Now let’s go back to that hypothetical time in which a chatbot of AI, trained in all our data, surpasses humans. When we face that point, we must take into account that system behaviors do not tell us in one way or another if it is aware because it is operating under a “error theory.” Therefore, we must separate the intelligence from consciousness, realizing that the two things can be separated. In fact, a chatbot of AI could also exhibit novel discoveries on the basis of consciousness in humans, as I think No It means that particular AI felt something. But if we warn it well, could point us in the direction of another son of the are.

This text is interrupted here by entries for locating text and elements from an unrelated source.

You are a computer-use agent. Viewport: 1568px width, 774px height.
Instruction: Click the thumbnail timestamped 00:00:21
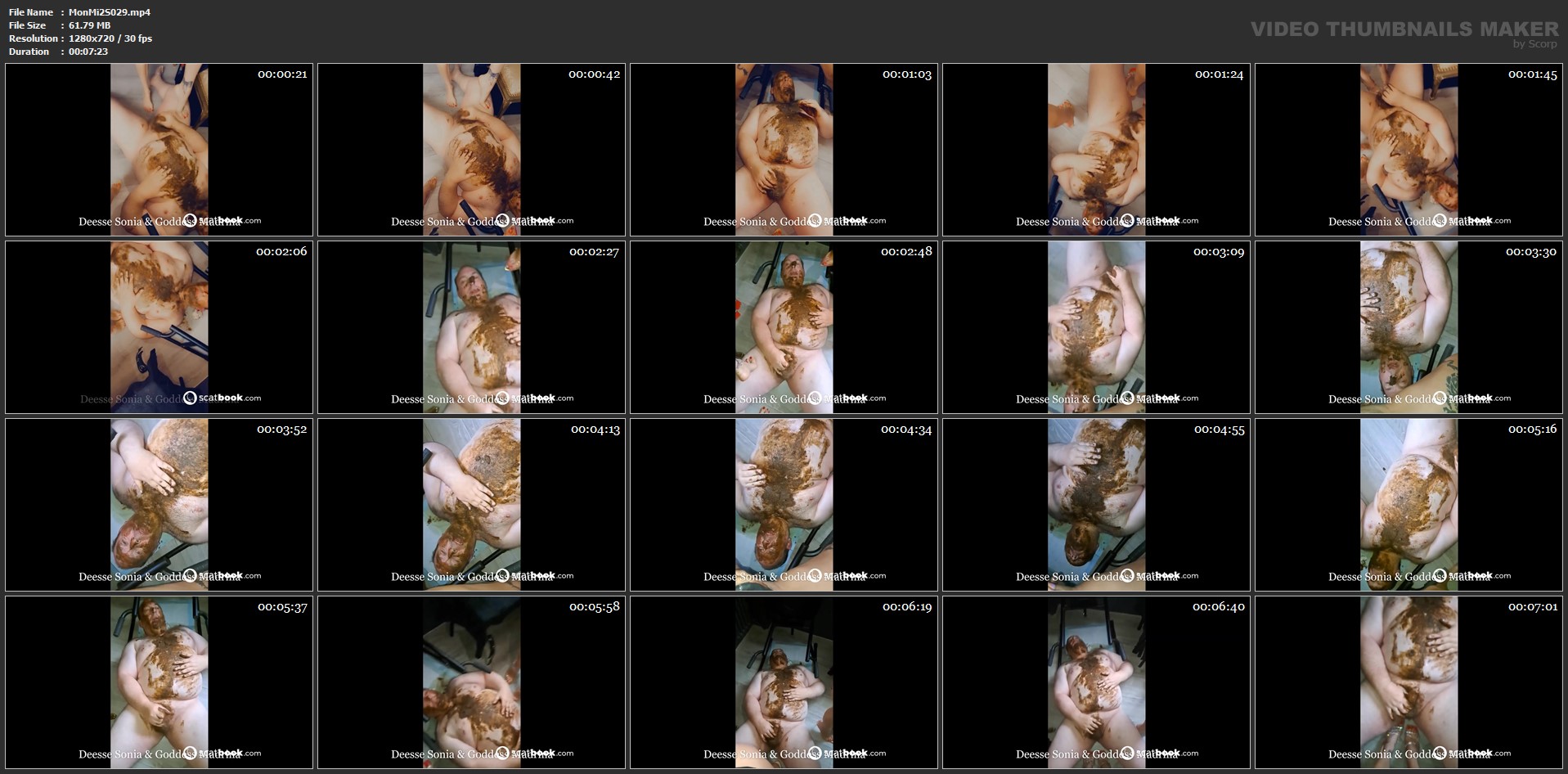point(159,150)
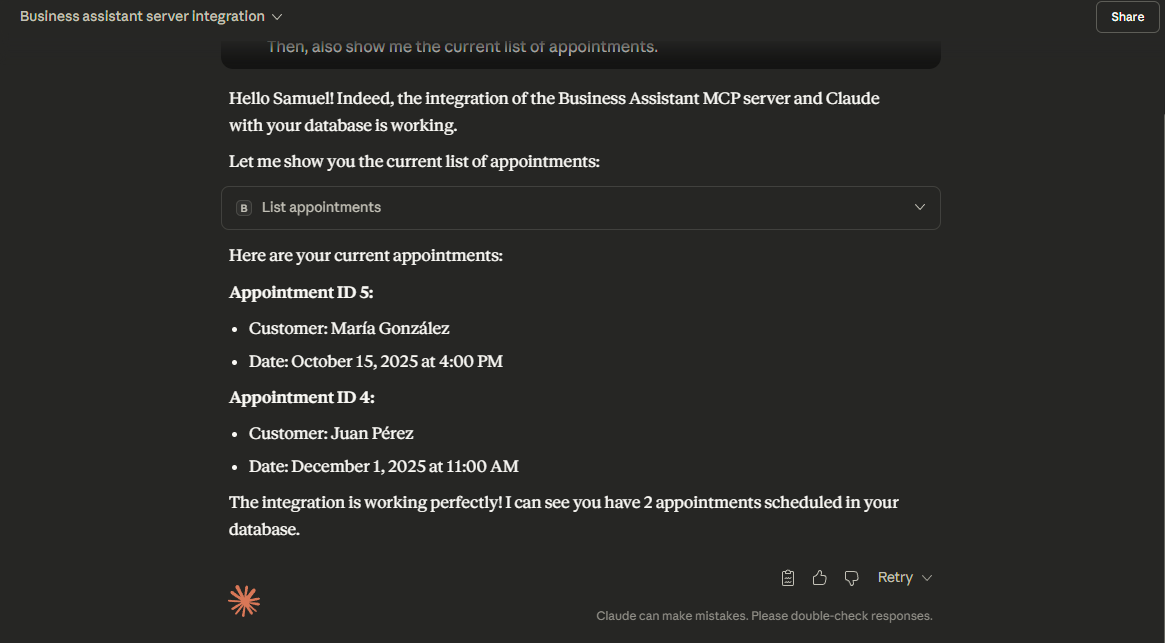Share this conversation
The height and width of the screenshot is (643, 1165).
pyautogui.click(x=1127, y=17)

Since humans and non -human animals exhibit concion, we have to take very seriously the possibility that future machines built with biological components also have conscious. In addition, the “neuromorphic” AIS, the most directly modeled systems after the brain, even with relatively precise analogues to the brain regions responsible for consciousness, must be partially taken seriously as a hot component.
This underlines the importation of the evaluation of the questions of the consciousness of the case by case and not the overload of the results that involve a single type of AI, as one of the current chatbots. We must develop a variety of evidence to apply to the different cases that will arise, and we must still strive for a better scientific and philosophical understanding of consciousness itself.
This is an opinion and analysis article, and the opinions expressed by the author or authors are not necessarily those of Scientific American.